£18m Worcester technology park set to bid for tenants

HIGH-TECH: An artist’s impression of how the £18 million technology park will finally look once it is completed. HIGH-TECH: An artist’s impression of how the £18 million technology park will finally look once it is completed.

AMBITIOUS plans for a new £18 million technology park in Worcester are going full steam ahead – with council chiefs actively marketing the site to potential companies.

Despite suffering a major blow last September when Worcester Bosch pulled out as the main tenant, Worcestershire County Council is ploughing ahead with the landmark scheme.

Your Worcester News can also reveal there is interest from at least one mystery international company about using the site to open up a UK base.

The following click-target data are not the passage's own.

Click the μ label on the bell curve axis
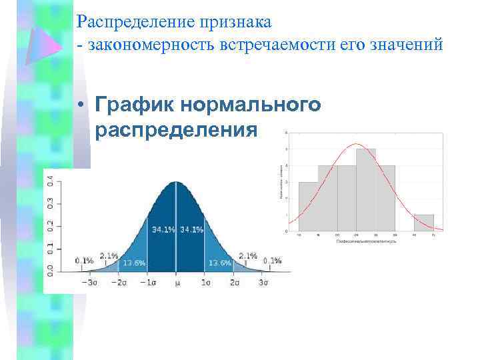pos(176,283)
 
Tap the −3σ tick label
pos(89,283)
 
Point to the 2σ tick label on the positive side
pos(235,283)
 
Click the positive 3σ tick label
pos(263,283)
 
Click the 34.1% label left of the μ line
pos(164,229)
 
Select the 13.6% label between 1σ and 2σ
pos(220,263)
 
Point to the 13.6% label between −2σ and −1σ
pos(133,263)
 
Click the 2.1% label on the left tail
pos(109,255)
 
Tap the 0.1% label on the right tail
pos(272,260)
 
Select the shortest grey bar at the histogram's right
pos(423,223)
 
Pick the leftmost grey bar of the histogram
pos(308,206)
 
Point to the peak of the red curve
pos(357,144)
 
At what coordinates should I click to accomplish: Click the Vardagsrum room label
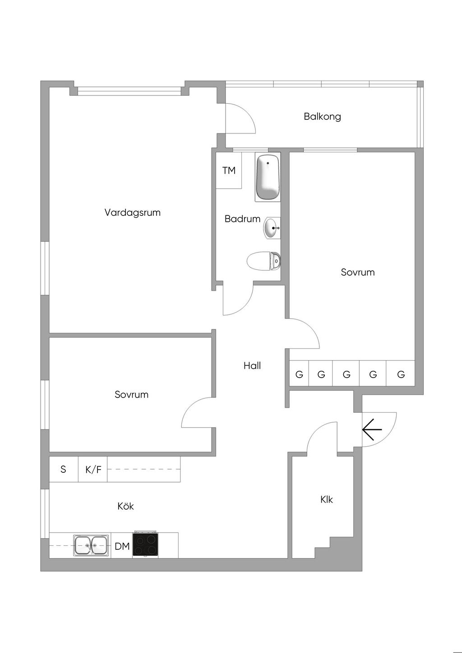133,213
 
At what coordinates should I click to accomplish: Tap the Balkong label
322,117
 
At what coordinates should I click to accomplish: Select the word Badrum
242,219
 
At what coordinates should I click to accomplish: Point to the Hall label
252,365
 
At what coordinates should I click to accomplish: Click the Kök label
125,506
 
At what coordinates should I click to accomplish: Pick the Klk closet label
326,499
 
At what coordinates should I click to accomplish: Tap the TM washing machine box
229,170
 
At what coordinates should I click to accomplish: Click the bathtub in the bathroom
268,177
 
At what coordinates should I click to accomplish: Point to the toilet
264,260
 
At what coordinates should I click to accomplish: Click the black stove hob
145,544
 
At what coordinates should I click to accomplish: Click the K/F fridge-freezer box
93,469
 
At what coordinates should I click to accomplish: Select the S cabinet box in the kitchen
64,469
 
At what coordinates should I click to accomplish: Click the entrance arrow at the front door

A brief has now been produced detailing the expected timetable for the park, which will sit on 50 hectares of land near Junction 6 of the M5.

It states: l A raft of small companies will be able to take up mixed units of 10,000-25,000sq ft around the southern edges of the site.l Larger occupiers will be able to ‘buy’ land on the northern part of the site to design and develop whatever fits their needs.

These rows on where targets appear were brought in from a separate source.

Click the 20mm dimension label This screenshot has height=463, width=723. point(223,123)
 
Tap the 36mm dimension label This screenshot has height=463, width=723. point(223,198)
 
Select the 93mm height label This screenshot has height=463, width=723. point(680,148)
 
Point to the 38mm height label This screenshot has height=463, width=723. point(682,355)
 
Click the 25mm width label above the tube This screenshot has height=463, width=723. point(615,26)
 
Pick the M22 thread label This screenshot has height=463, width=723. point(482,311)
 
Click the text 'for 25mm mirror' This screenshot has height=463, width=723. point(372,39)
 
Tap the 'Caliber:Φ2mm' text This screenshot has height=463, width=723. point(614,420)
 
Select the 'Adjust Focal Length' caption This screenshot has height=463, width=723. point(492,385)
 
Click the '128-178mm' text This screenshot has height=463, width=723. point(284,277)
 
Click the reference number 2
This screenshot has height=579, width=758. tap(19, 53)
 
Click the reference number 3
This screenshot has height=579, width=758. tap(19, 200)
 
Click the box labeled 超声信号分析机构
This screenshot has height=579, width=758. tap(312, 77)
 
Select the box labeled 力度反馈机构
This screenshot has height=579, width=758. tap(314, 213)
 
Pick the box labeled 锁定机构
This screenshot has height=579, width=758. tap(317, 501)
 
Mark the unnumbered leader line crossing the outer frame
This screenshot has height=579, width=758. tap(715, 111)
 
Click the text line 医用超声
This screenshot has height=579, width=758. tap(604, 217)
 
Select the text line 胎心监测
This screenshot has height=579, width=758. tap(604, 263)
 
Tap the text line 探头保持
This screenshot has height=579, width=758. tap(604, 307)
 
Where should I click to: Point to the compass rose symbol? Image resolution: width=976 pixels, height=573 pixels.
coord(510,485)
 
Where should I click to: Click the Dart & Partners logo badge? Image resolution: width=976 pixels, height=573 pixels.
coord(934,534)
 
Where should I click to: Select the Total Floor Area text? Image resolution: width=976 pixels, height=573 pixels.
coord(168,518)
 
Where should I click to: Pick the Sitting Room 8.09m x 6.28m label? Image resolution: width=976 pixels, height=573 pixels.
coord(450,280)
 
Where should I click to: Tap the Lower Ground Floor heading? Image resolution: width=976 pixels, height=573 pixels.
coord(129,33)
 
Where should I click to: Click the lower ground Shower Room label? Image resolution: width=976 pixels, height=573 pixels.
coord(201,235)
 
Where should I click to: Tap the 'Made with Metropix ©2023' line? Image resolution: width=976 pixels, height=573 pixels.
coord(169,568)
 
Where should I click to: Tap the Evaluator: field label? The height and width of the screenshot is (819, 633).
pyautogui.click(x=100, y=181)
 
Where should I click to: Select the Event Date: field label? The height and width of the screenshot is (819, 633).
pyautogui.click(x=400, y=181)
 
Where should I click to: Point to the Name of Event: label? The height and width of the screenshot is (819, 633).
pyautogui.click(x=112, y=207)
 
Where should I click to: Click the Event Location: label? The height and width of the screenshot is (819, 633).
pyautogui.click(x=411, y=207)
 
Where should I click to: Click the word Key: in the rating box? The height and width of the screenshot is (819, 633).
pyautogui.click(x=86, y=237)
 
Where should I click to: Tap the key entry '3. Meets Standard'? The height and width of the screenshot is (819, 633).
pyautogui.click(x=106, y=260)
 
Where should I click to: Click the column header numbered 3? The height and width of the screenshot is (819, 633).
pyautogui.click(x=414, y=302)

l An ‘enterprise zone’ will sit on the central part of the site, offering accommodation for blue-chip companies.

l Tree planting will take place across the site to give the project a sustainable, green feel.

A timetable has also been published saying highways work is set to start in June, before detailed planning applications are submitted in September for initial buildings.

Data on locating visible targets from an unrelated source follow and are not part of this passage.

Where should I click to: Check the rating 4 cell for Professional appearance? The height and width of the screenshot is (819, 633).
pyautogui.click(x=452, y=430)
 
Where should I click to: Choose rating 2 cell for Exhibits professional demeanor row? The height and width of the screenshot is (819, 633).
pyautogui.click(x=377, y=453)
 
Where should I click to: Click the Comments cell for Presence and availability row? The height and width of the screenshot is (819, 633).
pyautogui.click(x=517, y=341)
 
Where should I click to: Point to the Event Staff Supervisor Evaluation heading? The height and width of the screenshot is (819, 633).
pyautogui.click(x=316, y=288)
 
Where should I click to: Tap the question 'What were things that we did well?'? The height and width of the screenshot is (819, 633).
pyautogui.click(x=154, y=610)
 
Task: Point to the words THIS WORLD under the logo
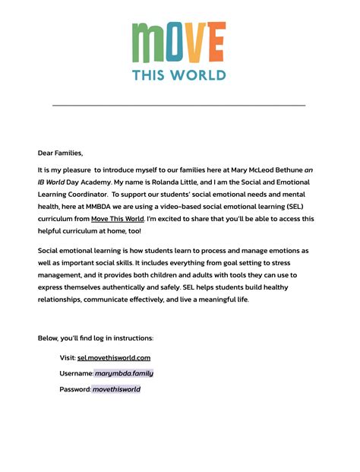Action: tap(179, 74)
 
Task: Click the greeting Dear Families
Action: tap(60, 153)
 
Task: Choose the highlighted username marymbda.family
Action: tap(124, 373)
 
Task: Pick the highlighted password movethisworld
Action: tap(116, 389)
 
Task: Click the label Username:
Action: tap(76, 373)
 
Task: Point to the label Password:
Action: tap(75, 389)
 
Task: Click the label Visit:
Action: tap(68, 357)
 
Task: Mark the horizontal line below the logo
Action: tap(179, 105)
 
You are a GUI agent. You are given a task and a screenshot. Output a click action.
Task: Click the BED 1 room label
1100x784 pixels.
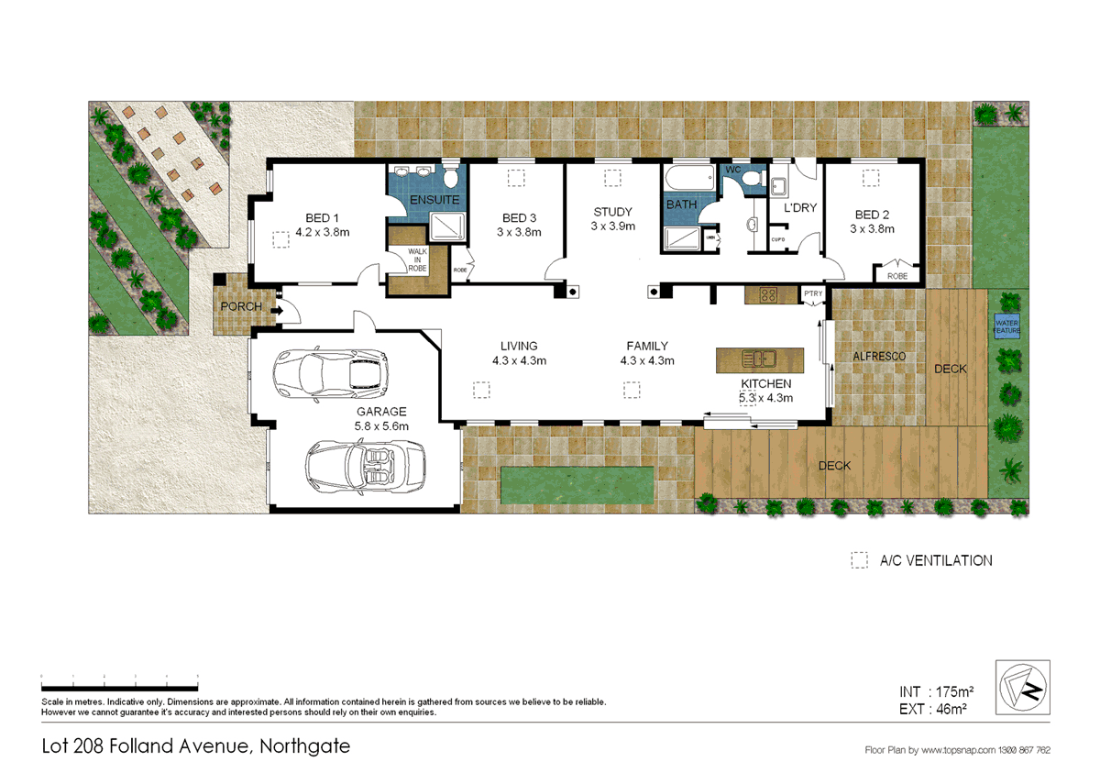click(317, 217)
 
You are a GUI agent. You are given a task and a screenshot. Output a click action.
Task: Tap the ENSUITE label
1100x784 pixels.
click(434, 200)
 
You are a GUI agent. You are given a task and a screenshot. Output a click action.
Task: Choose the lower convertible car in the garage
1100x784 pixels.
click(365, 462)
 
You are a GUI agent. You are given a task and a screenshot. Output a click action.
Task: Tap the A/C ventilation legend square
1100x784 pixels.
click(859, 560)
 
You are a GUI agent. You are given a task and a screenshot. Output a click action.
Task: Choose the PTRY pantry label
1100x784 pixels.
click(813, 293)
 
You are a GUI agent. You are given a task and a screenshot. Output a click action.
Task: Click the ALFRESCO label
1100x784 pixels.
click(879, 355)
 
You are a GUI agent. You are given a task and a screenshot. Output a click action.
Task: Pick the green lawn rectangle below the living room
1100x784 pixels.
click(577, 479)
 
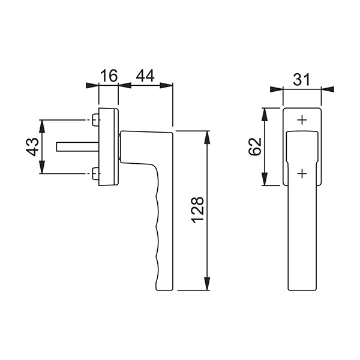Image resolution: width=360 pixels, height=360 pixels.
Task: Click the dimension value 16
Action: coord(109,76)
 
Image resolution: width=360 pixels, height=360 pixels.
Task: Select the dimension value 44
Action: coord(145,76)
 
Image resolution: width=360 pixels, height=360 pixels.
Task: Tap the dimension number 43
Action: coord(32,147)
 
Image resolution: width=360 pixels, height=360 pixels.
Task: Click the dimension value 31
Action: coord(301,79)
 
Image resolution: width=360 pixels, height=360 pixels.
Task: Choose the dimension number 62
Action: coord(255,146)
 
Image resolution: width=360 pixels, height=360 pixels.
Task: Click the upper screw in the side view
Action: coord(95,120)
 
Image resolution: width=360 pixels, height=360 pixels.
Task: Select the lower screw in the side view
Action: coord(95,173)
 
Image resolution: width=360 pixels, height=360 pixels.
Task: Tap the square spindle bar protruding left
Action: coord(77,147)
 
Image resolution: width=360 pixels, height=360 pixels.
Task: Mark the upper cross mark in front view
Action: coord(302,120)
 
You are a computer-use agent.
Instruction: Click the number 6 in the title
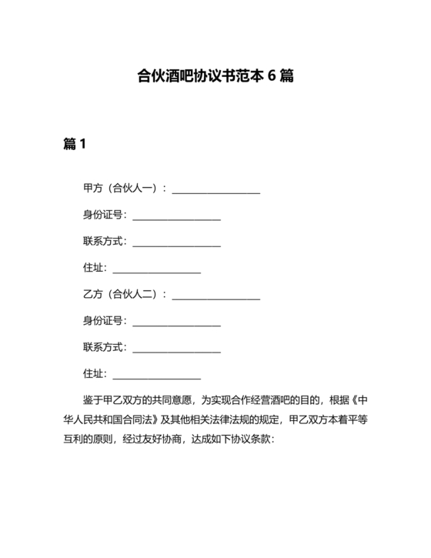[x=272, y=76]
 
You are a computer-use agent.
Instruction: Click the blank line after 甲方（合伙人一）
[x=216, y=190]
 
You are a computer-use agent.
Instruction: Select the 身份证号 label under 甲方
[x=105, y=215]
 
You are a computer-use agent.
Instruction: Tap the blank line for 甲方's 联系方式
[x=177, y=244]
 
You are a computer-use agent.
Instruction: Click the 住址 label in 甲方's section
[x=95, y=268]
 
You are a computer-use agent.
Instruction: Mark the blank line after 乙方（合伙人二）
[x=216, y=297]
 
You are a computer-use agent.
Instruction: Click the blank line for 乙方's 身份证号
[x=177, y=323]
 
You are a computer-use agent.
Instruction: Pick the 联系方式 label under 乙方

A raft of units would then be ready by the summer of next year.

The land originally set to be occupied by Worcester Bosch, which sits on the northern section and could be home to 1,000 jobs, could be split up for multiple use, if need be.

Council chiefs say large manufacturing, research and development or logistics companies could fill the northern section up.

They also say all sizes of companies are welcome to talk to the authority over becoming a potential tenant for the site.

Councillor Adrian Hardman, leader of the county council, said: “There is a lot of interest from companies about becoming part of the technology park, including international interest.

“We’ve moved on from the Worcester Bosch idea, which would have meant the company having one enormous unit.

“We’ve got lots of flexibility with the site – we can still accommodate big companies but we are not relying on one big player.

“I expect a wide range of high-tech companies to be a part of it.”

The development comes with 1,600 parking spaces and when full will contain 3,000 workers.

Comments(6)

longpete says...
11:27am Sat 9 Mar 13

Good to see that public investment in the future is still allowed to exist in coalition Britain. however, I hope they're going to change the sizes to square metres if they want to attract international companies. Who outside the UK and US knows how big a square foot is? (Fotunately it's quite easy as 10sq.ft. roughly equals 1 sq.m)

Letterman says...
11:46am Sat 9 Mar 13

Lets hope this isn't a half hearted job in the usual council style, and that this technology park is one to have the wow factor and put Worcester on the map. In terms of transport links, it would be prudent to link this park to one of the 2 roundabouts either side of Trotshill Way by a new bridge over the M5, thereby easy the pressure at J6 and Pershore Lane.

knick-knack says...
7:06pm Sat 9 Mar 13

It would be typical of this council to create a new technology park to accommodate 3,000 workers and yet do nothing about an already over-strained M5 access and crossovers.

As Letterman has stated, another bridge to allow a flow across onto our half-finished ring-road will help, but another Motorway junction would make even more sense. However, without a completed ring-road it would only add to the jams in the city boundaries.

The conservatives have failed Worcester, with their lack of any vision and its citizens are starting to reach a boiling-point over the inadequate traffic policies of this sad administration.

The time will come when elections will be won on traffic policy, or lack of it!¬

RobertR says...
7:37pm Sat 9 Mar 13

The Technology Park means prosperity for Worcester. But the Sixways junction needs improvement. The traffic lights just make it worse. The whole idea of a roundabout is to ease the flow of traffic.
It's lost on our Highways dept with their traffic lights and innummerable road signs.

saucerer says...
10:07pm Sat 9 Mar 13

This could be a well-conceived idea that will be totally undermined by the highways department if other projects in Worcester are anything to go by. It's as if they want to stop all vehicles from travelling in and around Worcester with ease.

Landy44 says...
10:17pm Mon 11 Mar 13

Thisis the kind of thing that needs to be done to stimulate the almost dead local economy, but th council need to ensure the payback is very short term for the taxpayer whilst making it attractive for tenants - I'd love to see now they ar going to do that!

So far I'm finding the conservatives only fractionally better than the previous incompetent labour lot who bankrupted us. Serious action needs to be taken to cut costs and boost the local economy - is this a step in the right direction? The proof of the pudding is in the eating.